The FZI Research Center for Information Technology has internationally recognized expertise in the field of mobile service robotics, manipulation, environmental modeling, modeling of decision processes as well as machine learning methods. For many years, the FZI has been developing novel mobile robotic systems for exploration and inspection missions in hazardous environments or evaluating existing systems. For the use in autonomous navigation in hostile, contaminated environments, systems for 3D-environment modeling, mapping and autonomous navigation are continuously developed. For industrial assembly tasks, service robotics in everyday life, but also for on-orbit servicing of modular satellites, both force-based and conventional manipulation strategies are being researched that allow complex, unknown objects to be securely gripped.

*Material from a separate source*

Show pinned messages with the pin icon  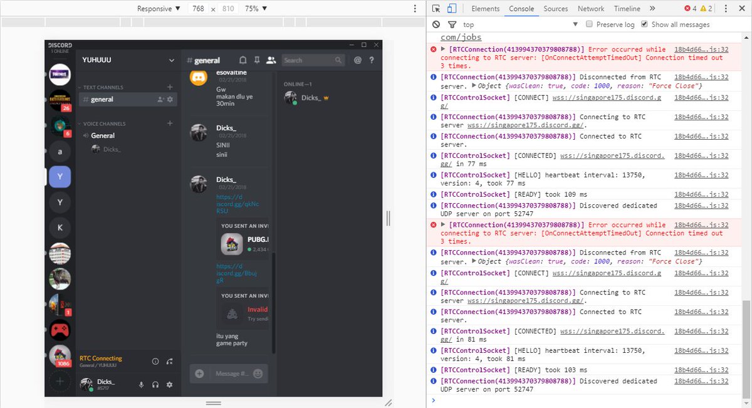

The research focus of the FZI will be on the development of semi- and fully autonomous, force-based manipulation strategies for mobile robots. In addition, fusion methods for tele-operation and AR systems for intuitive, task-based control of autonomous robotic systems will be researched. The development of a task and resource management system enables a variable degree of autonomy to be specified safely and quickly when performing decontamination tasks. All this will be set up, evaluated and demonstrated to visitors in the Living Lab Manipulation at the FZI as an insightful showcase both visible and experiencable.
In the scope of the work carried out so far, intuitive, interactive assistance functions were developed for the retrieval of hazardous materials. These enable force-based gripping and manipulation of unknown objects on mobile robots as well as the manipulation of valves, levers and door handles. These assistance functions are to be predefined at a custom control station. The control station also displays the real-time capable 3D mapping, which was developed in ROBDEKON to enable 3D navigation in unknown terrain for various mobile robot systems. The developed AI algorithms enable rapid learning of new objects to classify and localize them on mobile robotic systems. These algorithms are also used for sorting hazardous materials on a conveyor belt.